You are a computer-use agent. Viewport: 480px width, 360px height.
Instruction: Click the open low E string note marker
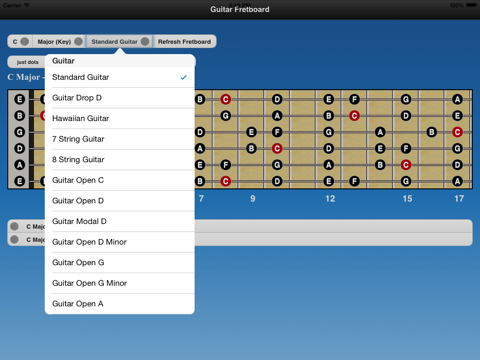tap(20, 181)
★ ★ ★ ★
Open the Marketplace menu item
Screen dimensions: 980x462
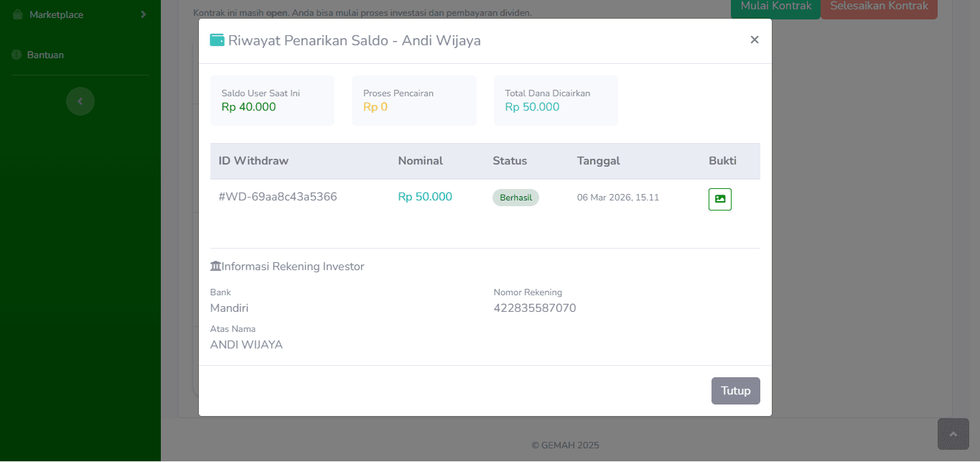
★ ★ ★ ★
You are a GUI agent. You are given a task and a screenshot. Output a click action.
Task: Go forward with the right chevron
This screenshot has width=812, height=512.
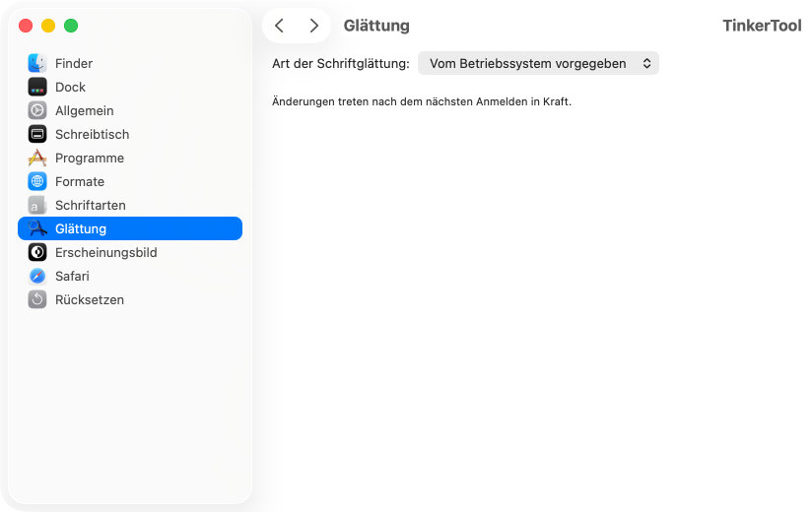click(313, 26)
★ ★ ★ ★
Could you filter the entries above for lines holding the string "agent" and copy them?

THE ANSWER -
You are a computer-use agent. Viewport: 480px width, 360px height.
You are a GUI agent. You are given a task and a screenshot. Output a click action.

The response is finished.